ADVERTISEMENT

SOMETHING TO READ

“Outcasts United: The Story of a Refugee Soccer Team That Changed a Town,” adapted for young people by Warren St. John; Delacorte Press, 226 pages ($16.99).

This is the amazing true story of how one person can make a difference. Luma Mufleh was born in Jordan and went to college in the U.S. She always loved soccer. Her decision to stay in the U.S. angered her family in Jordan so much they cut off contact with her and all financial support.

On her own in her adopted country, she was coaching private youth soccer teams in Atlanta when she discovered the community of Clarkston, Ga., a town where the federal government had resettled large numbers of refugees from around the world. Everywhere in town, kids were playing soccer (many couldn’t afford shoes and played barefoot).

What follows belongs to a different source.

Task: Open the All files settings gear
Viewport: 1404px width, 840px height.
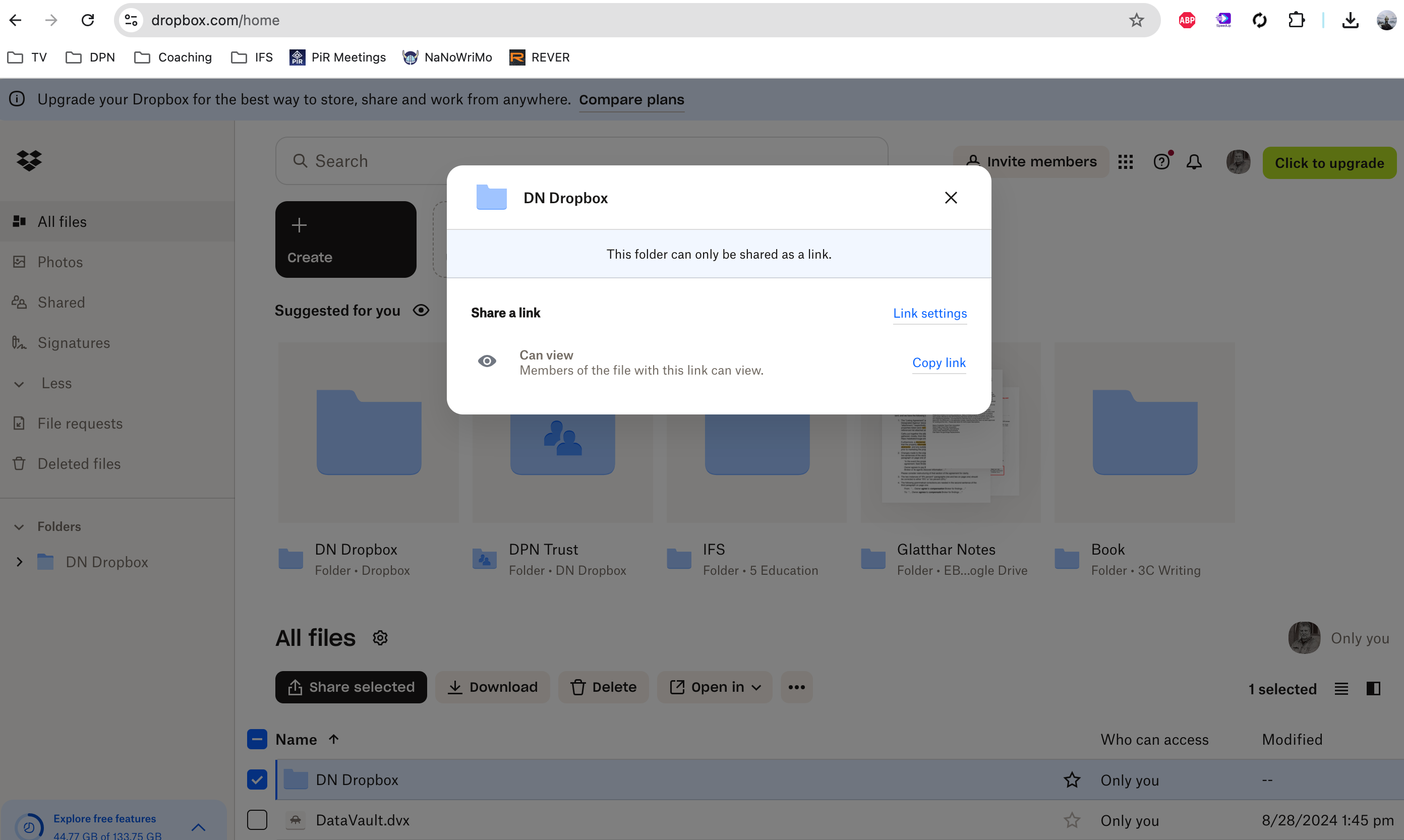Action: pos(380,638)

Mufleh decided to start a youth league in Clarkston for the refugees, battling obstacles including the lack of a decent playing field and town politicians who weren’t too happy with the presence of so many refugees. (Her teams were the Fugees, short for refugees.)

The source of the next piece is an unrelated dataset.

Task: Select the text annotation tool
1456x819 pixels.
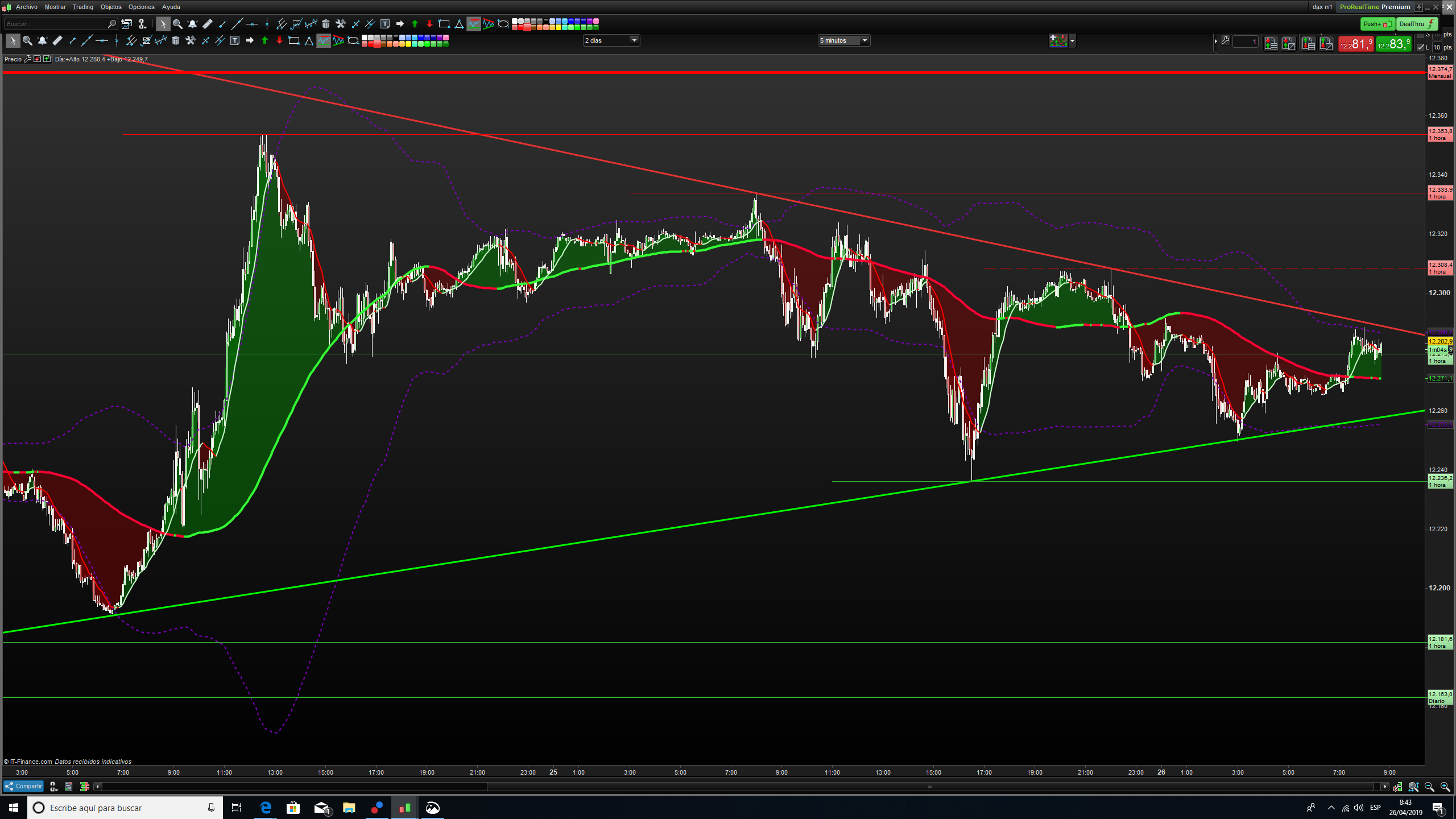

The author, a New York Times reporter, adapted his book for young readers and it’s a fascinating, exciting story. There’s plenty of thrilling soccer action, but the memorable characters are the best thing about it, both the profiles of young refugees, many of whom had seen terrible things in their homelands and lived for years in refugee camps. The most interesting profile of all is of Mufleh herself, a very tough coach with a heart of gold, who is still devoting herself to both athletics and academic success for young refugees.

– Jean Westmoore

SOMETHING TO DO

The KeyBank Sunday Film Series continues with “ParaNorman”(PG) at 2 p.m. Sunday in the Riviera Theatre, 67 Webster St., North Tonawanda. Cost is $2. For information, call 692-2413 or visit www.rivieratheatre.org.

SOMETHING TO LEARN

The Trojan War is one of the greatest events in Greek mythology and is the focus of such epic Greek poems as the Iliad and the Odyssey by Homer. According to legend, the war began following the kidnapping of Helen of Sparta by Paris, the prince of Troy. Sparta was a city-state in ancient Greece. Helen’s husband, Menelaus, was the king of Sparta. He went to war with Troy to get his wife back.